Unfortunately, there was then at Berlin a King who pursued one policy only, who deceived his enemies, but not his servants, and who lied without scruple, but never without necessity.
(from The King's Secret - by Duke de Broglie, grand-nephew of the subject of the book, Comte de Broglie, and grandfather of the physicist) )
(from The King's Secret - by Duke de Broglie, grand-nephew of the subject of the book, Comte de Broglie, and grandfather of the physicist) )
Re: FS in three biographies: An Overview (1)
Date: 2023-08-17 02:57 pm (UTC)Is this Goldstone's source??
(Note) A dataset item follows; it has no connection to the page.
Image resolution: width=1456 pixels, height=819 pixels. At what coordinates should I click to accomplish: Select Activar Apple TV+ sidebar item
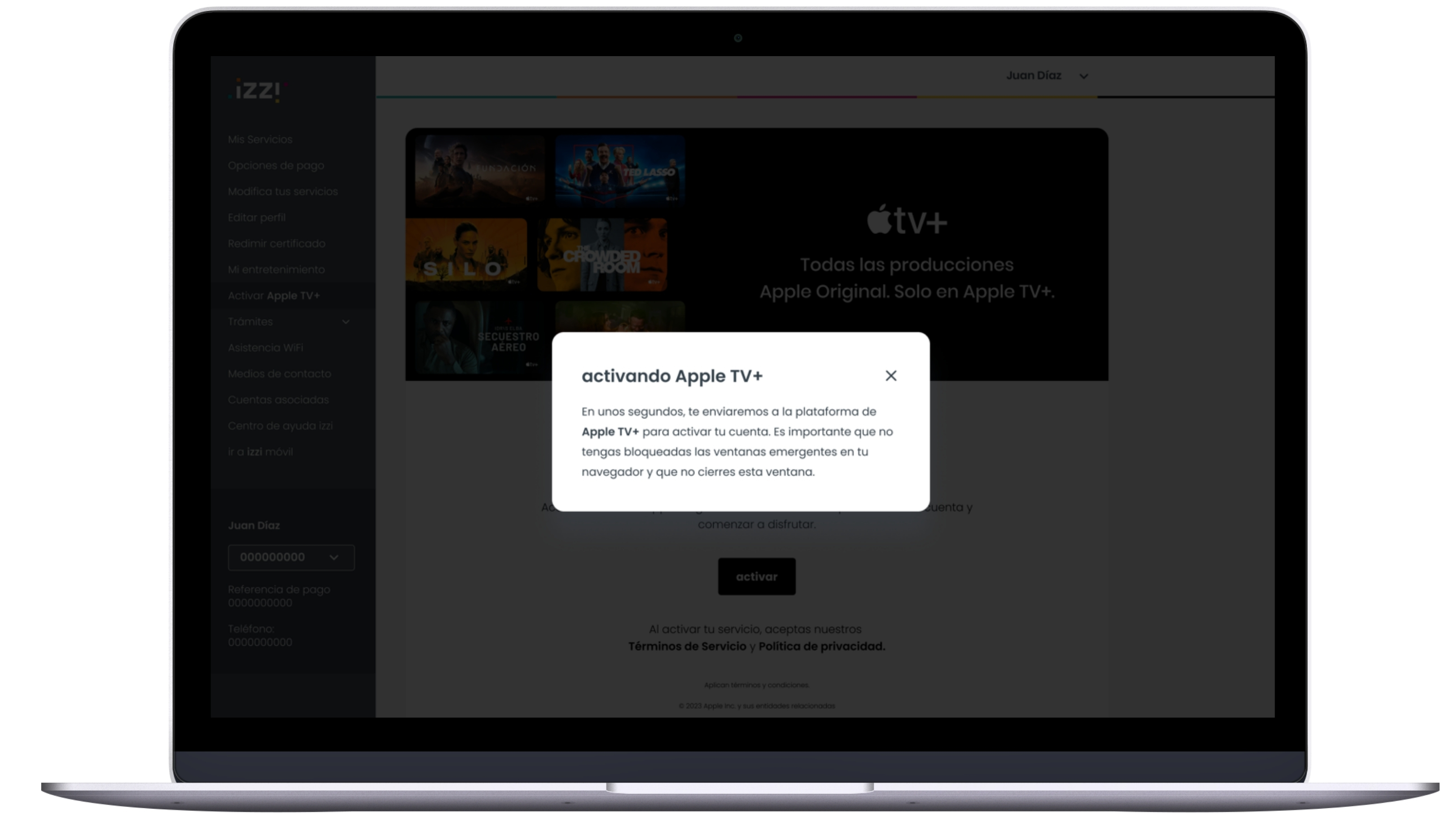pos(274,295)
Not directly; I very much doubt Nancy Goldstone consulted the Prussian State Archive or the Trier collection. But of course the report by Podewils is an important source to everyone in the last centuries who wrote MT biographies, and I bet she has read excerpts from this in, say, the also very FS critical recent MT biography by Elisabeth Balantier (she who does not speak German). In fairness, Renate Z. leaves out what both Hennings and Schreiber quote, the reports on schoolboy FS whose father Leopold wasn't satisfied with his academic progress, either. (Though both point out this is from when teenage FS is expected to hang out with Emperor Charles all the time, and win him over, which he does, so for a teenager to not show much interest in theology, ortohography, and Latin is hardly unheard of. As opposed to MT, who wen addressed by someone in a speech in Latin could reply in Latin later FS could not, and was mocked by Gotter for saying "facti" instead of the correct "facta" in the transcript of their "why invading Silesia was an act of friendship" conversation, but he was very interested in medical progress and geography and sciences as an adult man and read up on this.